-- Dataset records --
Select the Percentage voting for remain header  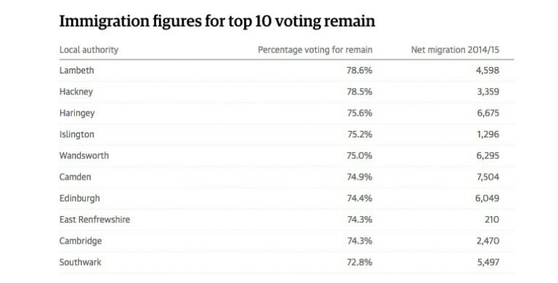click(315, 50)
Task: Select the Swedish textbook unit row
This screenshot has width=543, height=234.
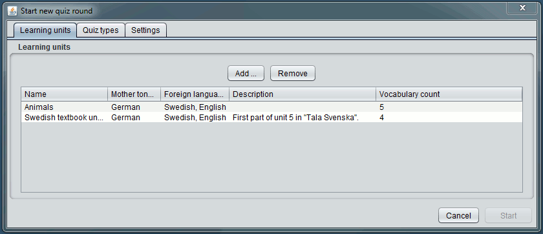Action: [x=272, y=118]
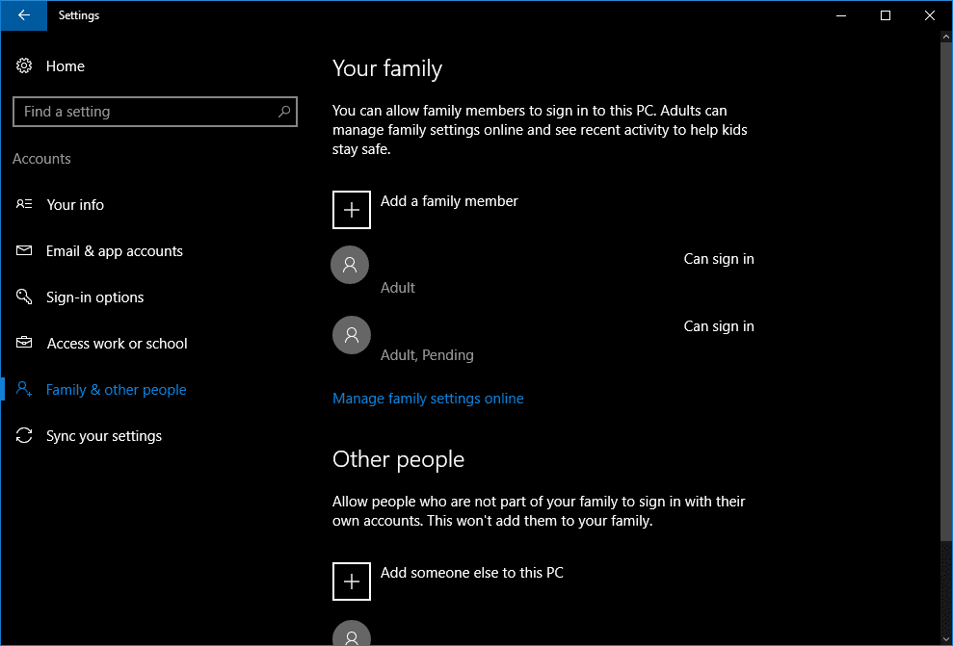This screenshot has width=953, height=646.
Task: Click the Email & app accounts envelope icon
Action: point(25,251)
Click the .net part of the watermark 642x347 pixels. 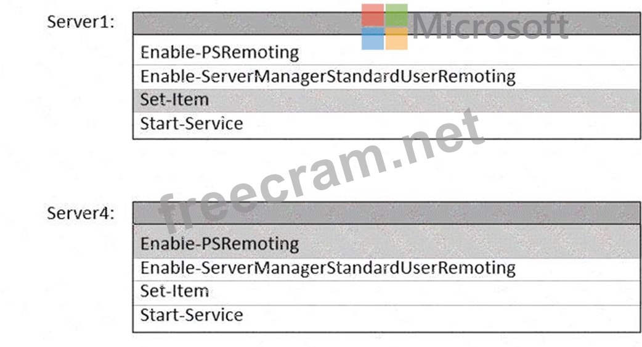tap(431, 139)
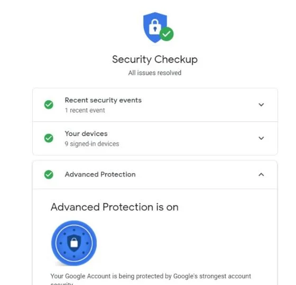Open the Recent security events row title

pyautogui.click(x=103, y=100)
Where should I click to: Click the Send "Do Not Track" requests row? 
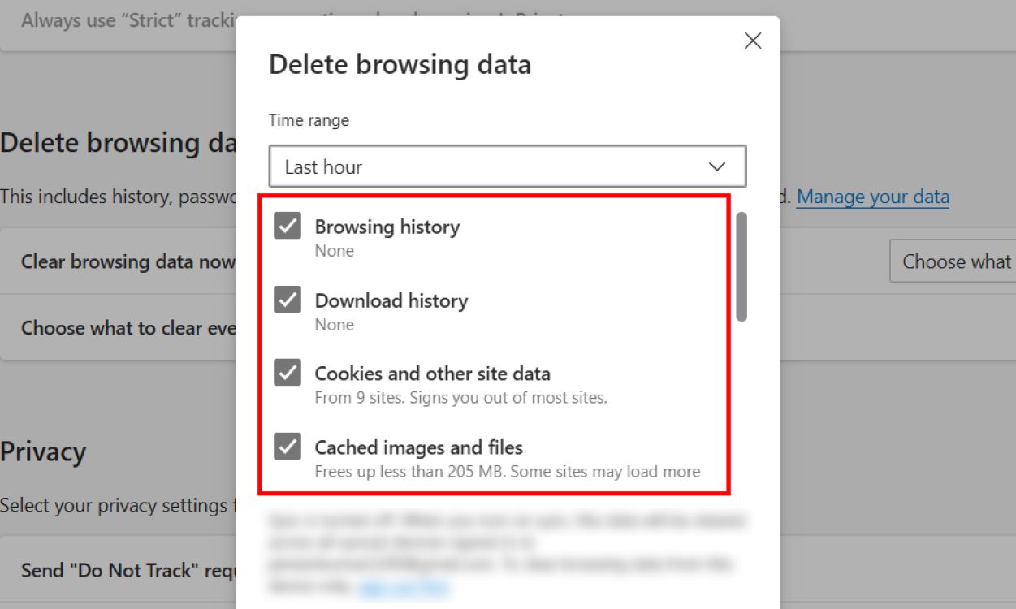(122, 570)
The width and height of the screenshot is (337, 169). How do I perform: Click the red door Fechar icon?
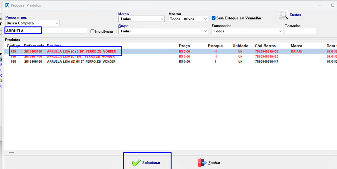201,163
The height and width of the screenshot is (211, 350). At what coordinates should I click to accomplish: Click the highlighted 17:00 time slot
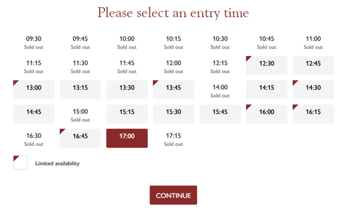coord(127,138)
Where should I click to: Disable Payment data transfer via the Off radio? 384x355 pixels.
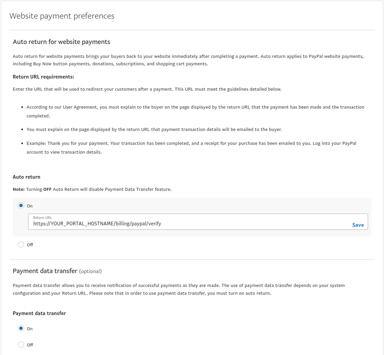(x=21, y=345)
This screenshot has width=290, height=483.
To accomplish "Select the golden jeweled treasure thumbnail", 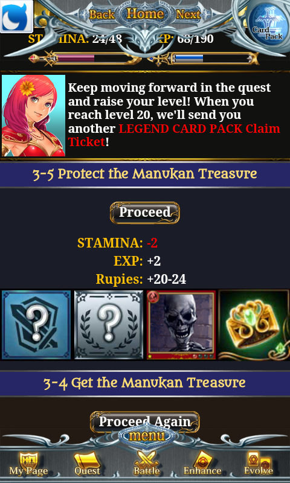I will click(x=254, y=325).
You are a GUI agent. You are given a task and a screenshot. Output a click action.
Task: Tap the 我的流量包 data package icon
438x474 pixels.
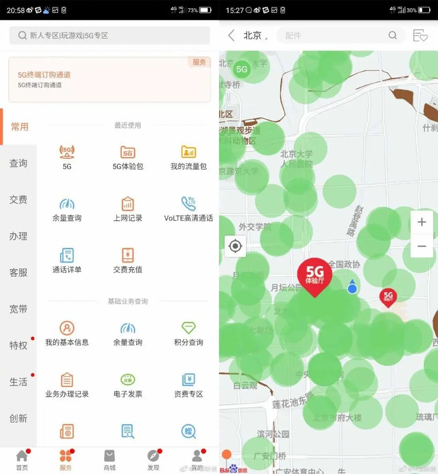pos(188,157)
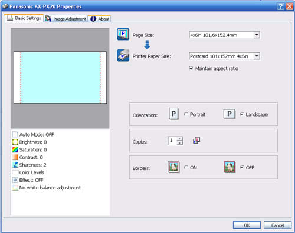This screenshot has height=233, width=295.
Task: Click the Borders OFF sample photo icon
Action: [230, 167]
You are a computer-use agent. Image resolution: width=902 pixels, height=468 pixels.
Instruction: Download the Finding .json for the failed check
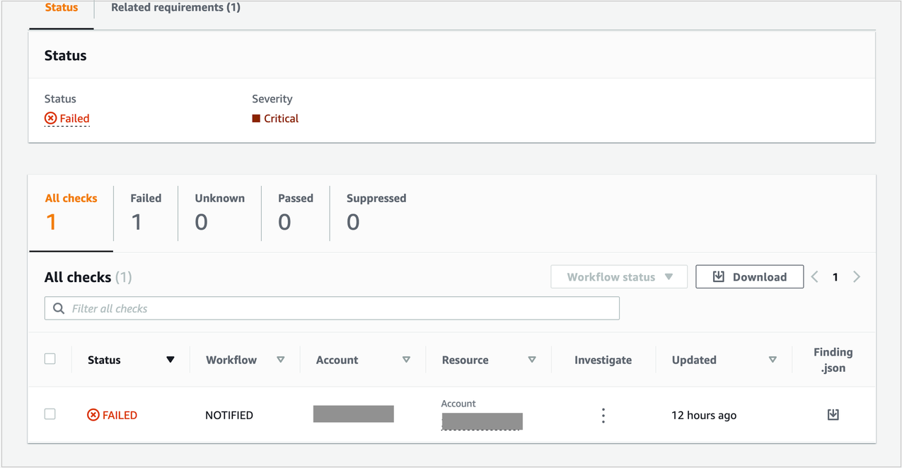[833, 414]
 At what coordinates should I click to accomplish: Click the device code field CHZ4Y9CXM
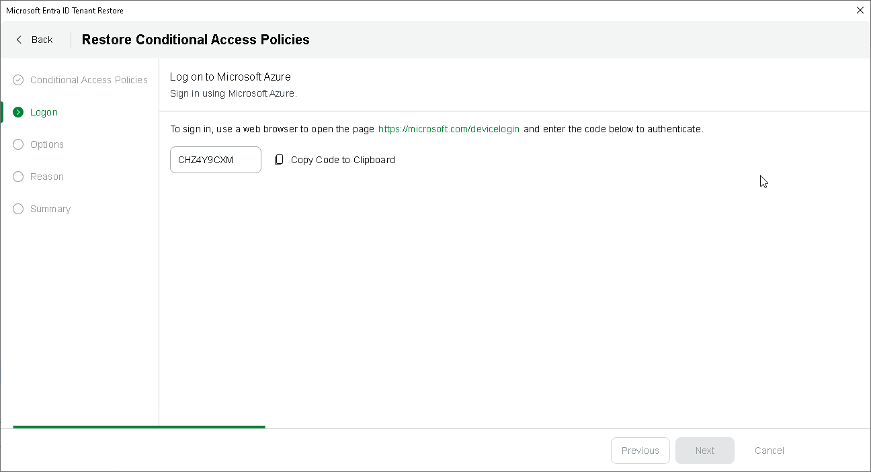pos(215,160)
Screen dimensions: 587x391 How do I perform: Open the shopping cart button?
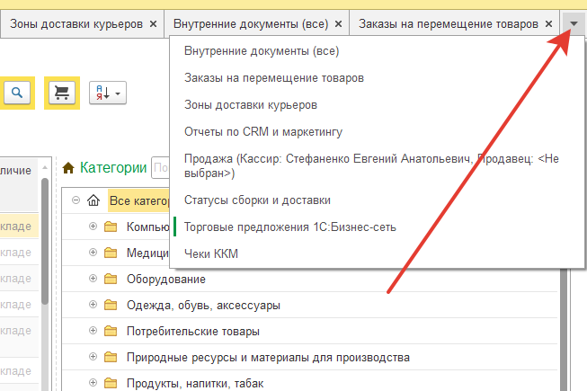click(62, 93)
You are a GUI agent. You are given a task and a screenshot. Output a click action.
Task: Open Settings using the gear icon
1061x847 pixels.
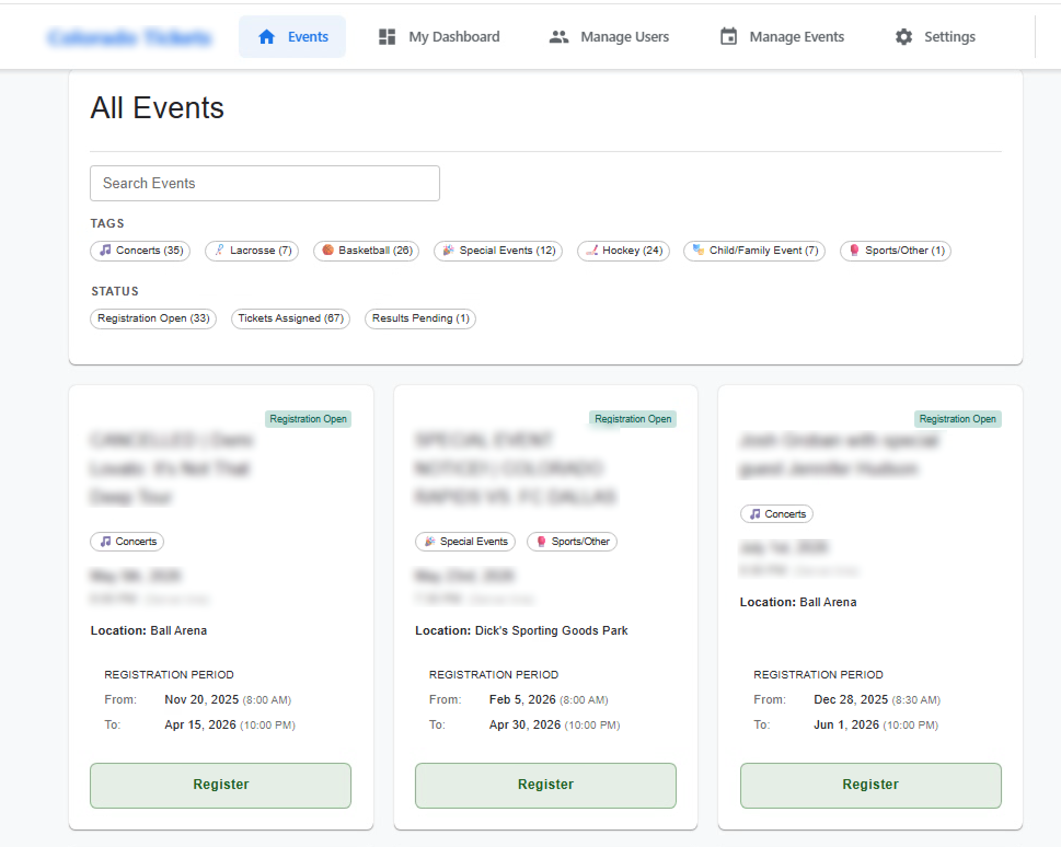903,37

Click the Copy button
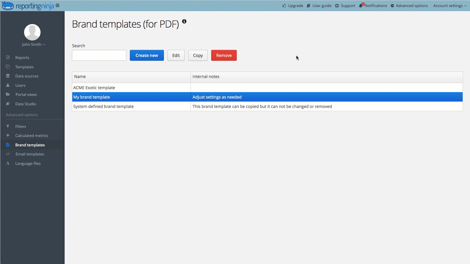198,55
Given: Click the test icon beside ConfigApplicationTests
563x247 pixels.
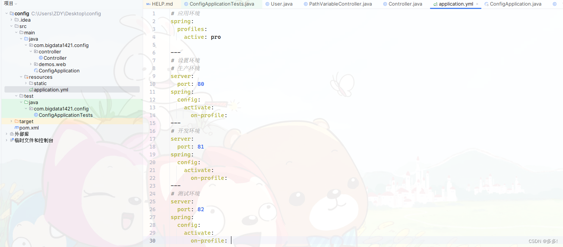Looking at the screenshot, I should 36,115.
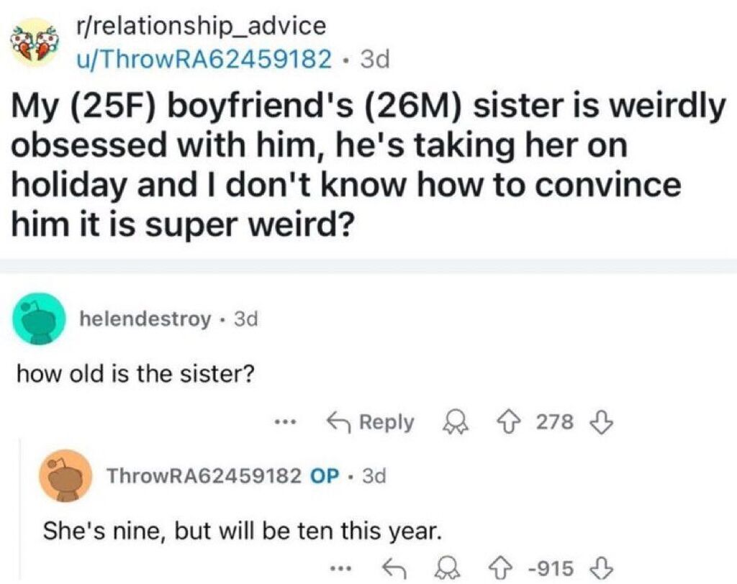Open the r/relationship_advice subreddit link
737x584 pixels.
click(x=201, y=27)
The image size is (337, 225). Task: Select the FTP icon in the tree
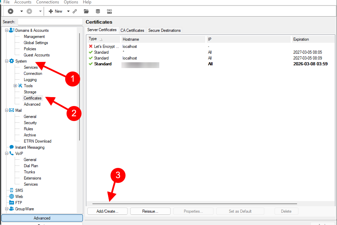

-- Assignment --
Skip every picture, and restate word for word only the lines above from the line containing "438x474 pixels." to the line containing "You are a computer-use", both of them included.

-- Result --
438x474 pixels.
pos(188,157)
This screenshot has height=233, width=295.
Task: Click the Borders OFF sample photo icon
Action: [230, 167]
You are a computer-use agent. Image resolution: width=902 pixels, height=468 pixels.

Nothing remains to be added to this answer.